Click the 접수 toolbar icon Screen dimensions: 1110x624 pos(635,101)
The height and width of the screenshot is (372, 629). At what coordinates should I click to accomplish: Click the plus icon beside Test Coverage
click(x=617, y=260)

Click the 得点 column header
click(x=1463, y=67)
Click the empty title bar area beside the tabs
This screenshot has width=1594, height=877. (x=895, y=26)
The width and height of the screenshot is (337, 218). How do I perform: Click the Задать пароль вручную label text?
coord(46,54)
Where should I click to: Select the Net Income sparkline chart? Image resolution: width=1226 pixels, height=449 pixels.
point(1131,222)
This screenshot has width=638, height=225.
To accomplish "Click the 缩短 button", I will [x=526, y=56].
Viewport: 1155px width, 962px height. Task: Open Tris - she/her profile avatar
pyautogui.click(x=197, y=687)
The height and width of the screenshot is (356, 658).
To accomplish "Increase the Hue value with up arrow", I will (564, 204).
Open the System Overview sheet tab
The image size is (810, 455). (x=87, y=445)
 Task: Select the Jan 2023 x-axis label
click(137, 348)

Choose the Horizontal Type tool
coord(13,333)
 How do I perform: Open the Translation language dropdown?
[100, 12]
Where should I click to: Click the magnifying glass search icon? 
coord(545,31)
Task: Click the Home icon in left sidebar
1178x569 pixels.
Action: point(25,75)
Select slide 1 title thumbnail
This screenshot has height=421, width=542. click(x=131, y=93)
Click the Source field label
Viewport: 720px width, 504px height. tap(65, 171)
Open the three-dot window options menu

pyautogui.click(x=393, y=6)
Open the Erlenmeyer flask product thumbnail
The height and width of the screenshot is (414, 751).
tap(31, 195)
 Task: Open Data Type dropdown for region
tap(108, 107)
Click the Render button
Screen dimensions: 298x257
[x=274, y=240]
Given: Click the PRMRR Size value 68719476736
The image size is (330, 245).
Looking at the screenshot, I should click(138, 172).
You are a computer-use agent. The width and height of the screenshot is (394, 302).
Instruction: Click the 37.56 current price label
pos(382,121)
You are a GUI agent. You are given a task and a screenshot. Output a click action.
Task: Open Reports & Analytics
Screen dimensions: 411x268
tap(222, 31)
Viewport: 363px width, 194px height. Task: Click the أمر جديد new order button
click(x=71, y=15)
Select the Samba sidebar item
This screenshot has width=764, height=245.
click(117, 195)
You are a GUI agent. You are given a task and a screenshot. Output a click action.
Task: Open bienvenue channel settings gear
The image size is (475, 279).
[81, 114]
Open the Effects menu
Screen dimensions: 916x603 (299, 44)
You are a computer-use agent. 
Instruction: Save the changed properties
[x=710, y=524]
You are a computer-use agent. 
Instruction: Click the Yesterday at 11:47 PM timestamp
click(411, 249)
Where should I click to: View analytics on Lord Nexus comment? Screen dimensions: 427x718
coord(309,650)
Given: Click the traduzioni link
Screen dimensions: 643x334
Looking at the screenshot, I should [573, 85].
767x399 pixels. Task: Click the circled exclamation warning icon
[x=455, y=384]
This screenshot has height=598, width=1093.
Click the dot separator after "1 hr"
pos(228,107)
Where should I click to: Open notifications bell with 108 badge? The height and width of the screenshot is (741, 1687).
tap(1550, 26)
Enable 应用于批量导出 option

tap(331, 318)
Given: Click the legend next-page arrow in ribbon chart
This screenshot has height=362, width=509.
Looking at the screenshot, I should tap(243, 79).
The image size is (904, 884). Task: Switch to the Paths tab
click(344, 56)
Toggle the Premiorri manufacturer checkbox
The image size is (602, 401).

*-*-*

* [What is being asked] When a line in the entries above contains "value", count it; please answer with the number only.

* [Your response] 2